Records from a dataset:
━━━━━━━━━━━━━━━━━━━━
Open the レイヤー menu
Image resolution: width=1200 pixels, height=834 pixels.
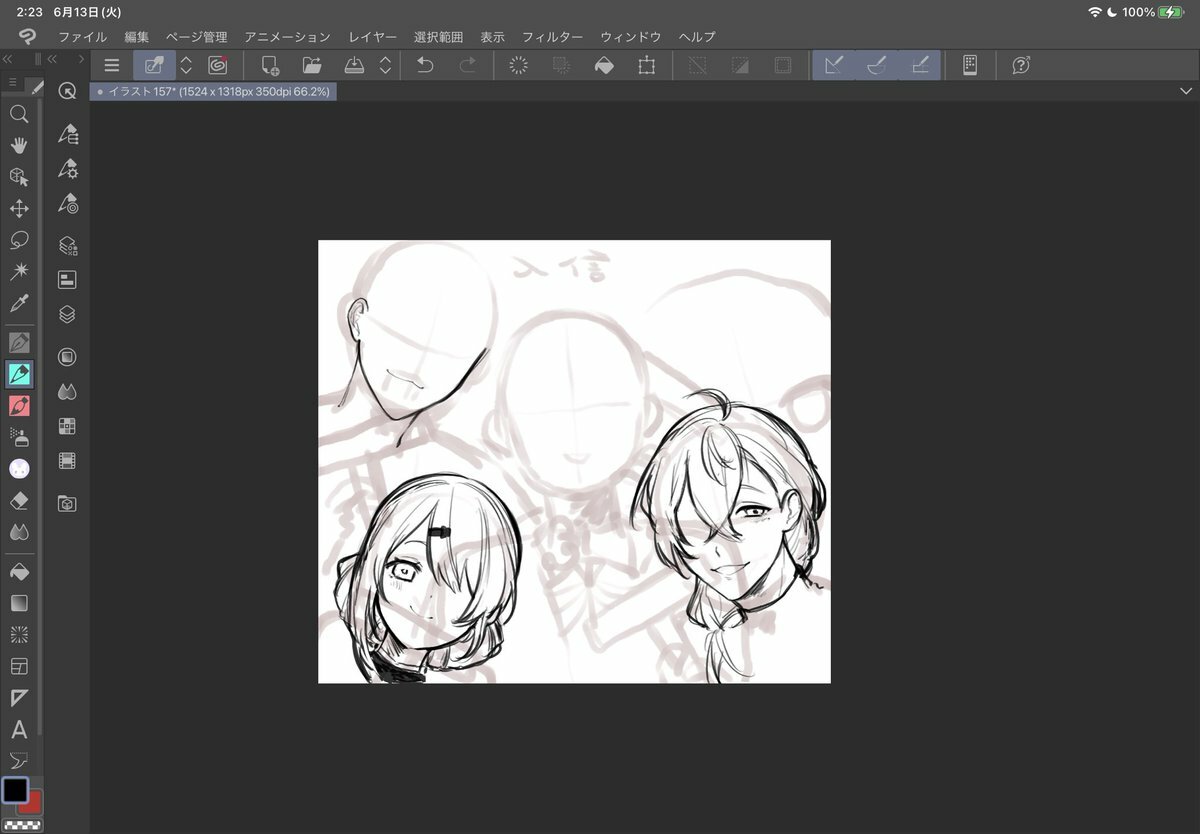[372, 37]
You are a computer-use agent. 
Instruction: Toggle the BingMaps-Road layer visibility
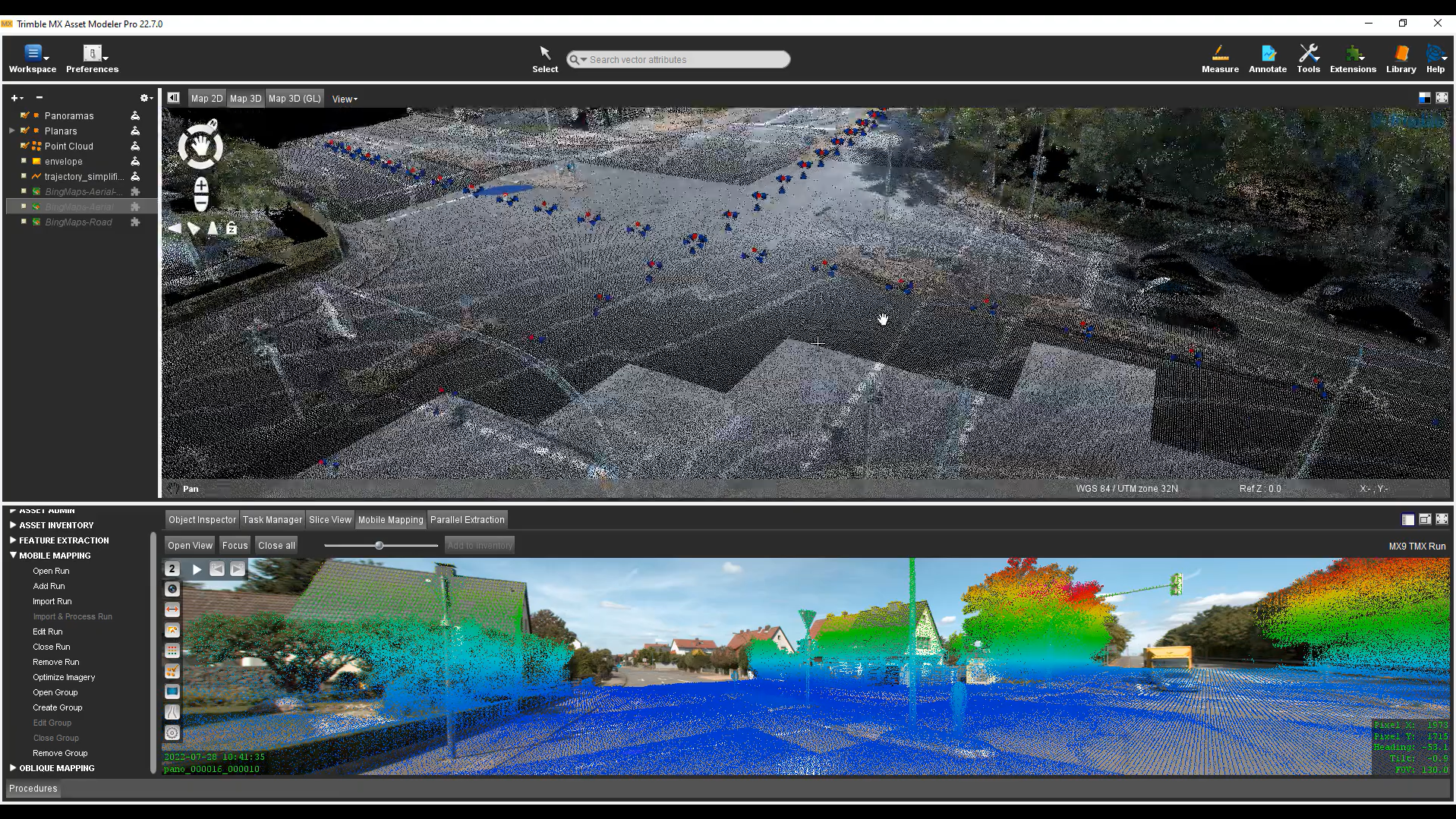(x=24, y=222)
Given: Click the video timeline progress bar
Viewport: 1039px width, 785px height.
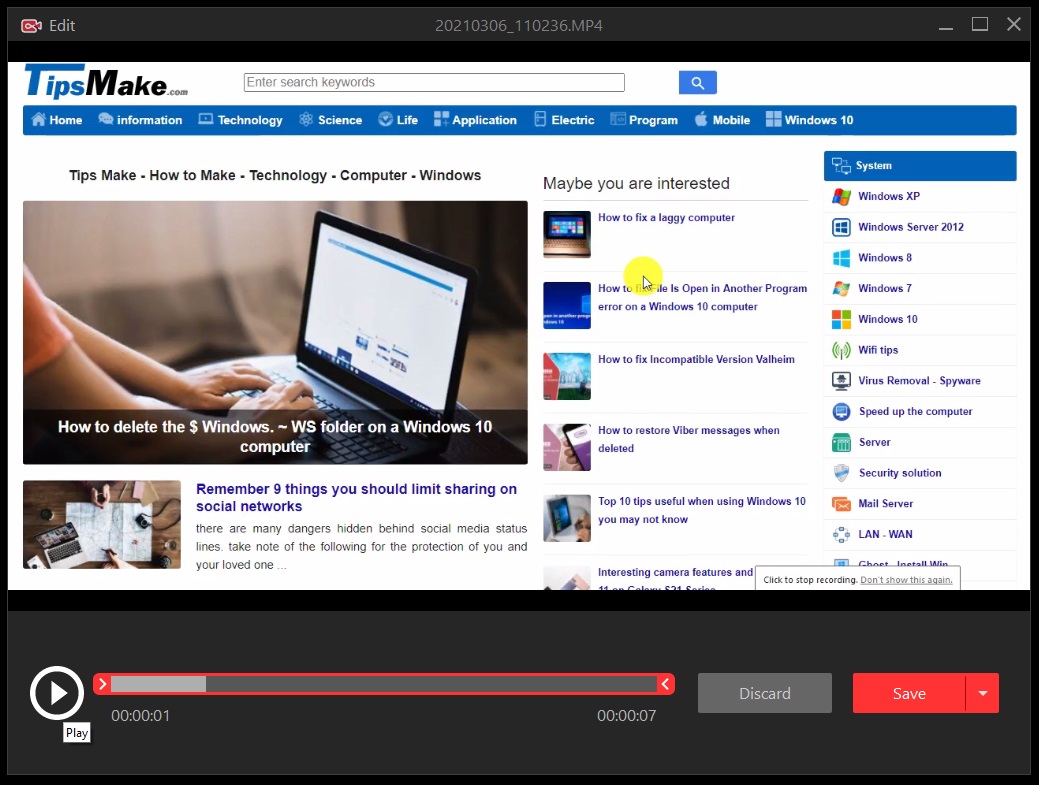Looking at the screenshot, I should [x=383, y=684].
━━━━━━━━━━━━━━━━━━━━
_Work task:_ Transcribe the entries above verbatim, excluding any image.

_Task result:_
Open the レイヤー menu
Image resolution: width=1200 pixels, height=834 pixels.
[372, 37]
You are a computer-use agent. 
Instruction: Toggle the BingMaps-Road layer visibility
(x=24, y=222)
Given: Click the video timeline progress bar
Viewport: 1039px width, 785px height.
Looking at the screenshot, I should [x=383, y=684].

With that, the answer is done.